● **DIRECTIVES**
**A.** Answer these questions using the text about the trail to Camp 5 in Mulu:
(i) What did the writer wear to protect their arms?
(ii) How long is the trail to Camp 5?
(iii) At what point on the trail is the first suspension bridge located?
**B.** Update the part of the Camp 5 trail text starting with "I must have" and going on through "the Midpoint bridge.", replacing "Midpoint bridge" with "Halfway bridge".
**C.** Continue the account of the trail to Camp 5 in Mulu from its last sentence.

*** TEXT ***

Prior to arriving in Mulu, we’ve heard horror stories of leeches in these parts of the national park. As such, I wore a pair of long hiking pants with blousing straps that prevents leeches from climbing up my socks. In addition, I wore a pair of arm sleeves to protect my arms.
I must have looked rather absurd, but the thought of leeches freak me out more.
The 9km trail to Camp 5 is mostly flat and easy terrain, with 2 suspension bridge and numerous smaller wooden plank bridges along the way.
Rain seems to be a common occurrence during late afternoons in Mulu, as such, be prepared to have waterproof jackets/backpacks and/or raincoat.
Tips on leeches:
The 9km trail has 2 suspension bridges. The first suspension bridge (smaller of the 2) is located at the 1km mark. The second and larger suspension bridge is located at the midpoint (~4.5km) of the trail (aka Midpoint bridge).
From my observation, leeches are typically found in the section of the 9km trail between the Midpoint bridge and Camp 5. Meaning that if you’re walking to Camp 5, the leeches are only found after you’ve crossed the Midpoint bridge.

*** DATASET CONTENT ***

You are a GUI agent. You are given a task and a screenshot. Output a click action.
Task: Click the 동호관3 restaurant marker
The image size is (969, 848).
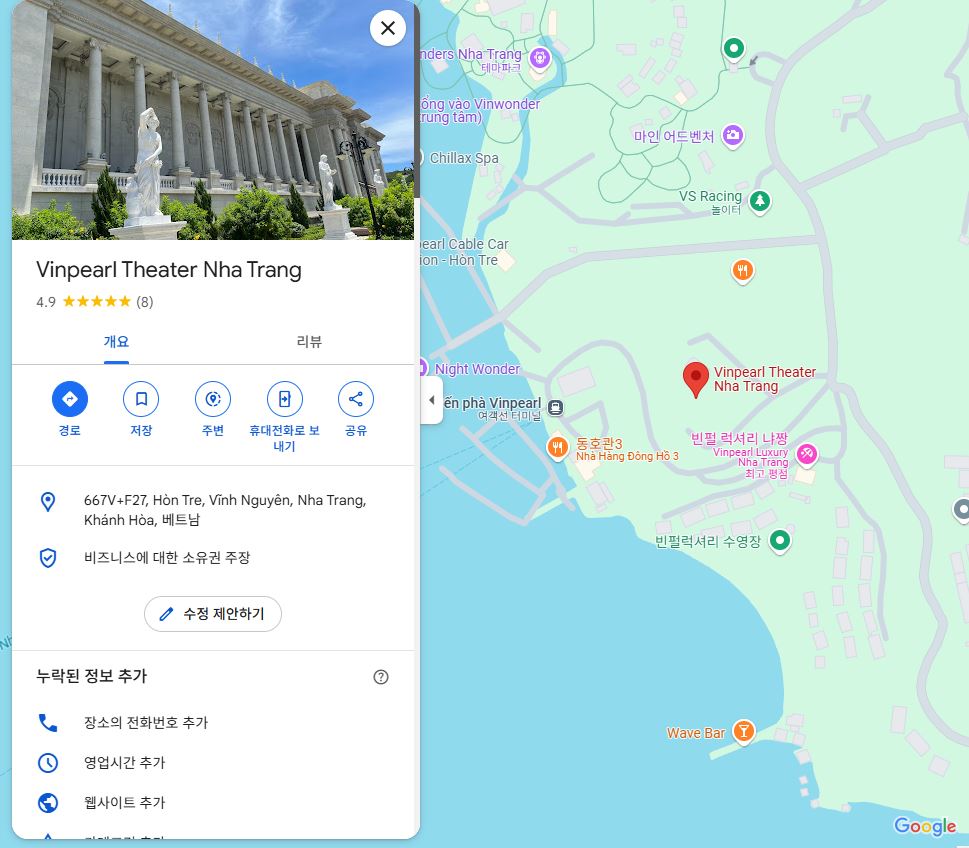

***

● **RESPONSES FOR EACH TASK**
**A.**
(i) A pair of arm sleeves.
(ii) 9km.
(iii) At the 1km mark.

**B.**
I must have looked rather absurd, but the thought of leeches freak me out more.
The 9km trail to Camp 5 is mostly flat and easy terrain, with 2 suspension bridge and numerous smaller wooden plank bridges along the way.
Rain seems to be a common occurrence during late afternoons in Mulu, as such, be prepared to have waterproof jackets/backpacks and/or raincoat.
Tips on leeches:
The 9km trail has 2 suspension bridges. The first suspension bridge (smaller of the 2) is located at the 1km mark. The second and larger suspension bridge is located at the midpoint (~4.5km) of the trail (aka Halfway bridge).
From my observation, leeches are typically found in the section of the 9km trail between the Halfway bridge and Camp 5. Meaning that if you’re walking to Camp 5, the leeches are only found after you’ve crossed the Halfway bridge.

**C.**
The reason seems to be that the forest between Midpoint bridge and Camp 5 is mainly of muddy grounds, which leeches tend to breed.
Most hikers take 2-3hours to complete the trail. However, SH and I took 3.5hours due to our slow pace. By the time we reach Camp 5, it was close to 5 pm and we seemed to be the last of all hikers to reach.
Camp 5 is a basic forest shelter. It has a number of basic dorms (only sleeping mats; no bedding), dinning area, equipped kitchen and shower/toilet (obviously no water heater). Swimming is possible in the river in front of the camp, though I did not have the chance to give it a try.
Mosquito nets are available for rental at RM10 per piece per night.
Interestingly, there is canned drinks and beer available for sale in the kitchen. These are non-chilled (there’s no fridge) and the prices are double of what you’ll pay at the park HQ.
Once we reach Camp 5, our Pinnacle guide was already waiting for us. We were told to take a rest and prepare our dinner, after which there would be a briefing later in the night. SH and I promptly proceed to rest.
It was only at this point that I realized I had fallen victim to 2 fat leeches on my right hand. After frantically removing them via rubbing them against wooden pillars of the shelter, I realized that the bleeding would not stop.
Leeches inject anticoagulants into their prey so that the blood flow doesn’t stop. As such, even after forcibly removing the pests, my bleeding continued. It is a rather disturbing sight to see blood flowing non-stop from the wound. The flow only stopped after an hour, much to my relieve.
After dinner, we proceed for the briefing. The guide informed us the start time for the next day (6 am) and what to expect for the climb.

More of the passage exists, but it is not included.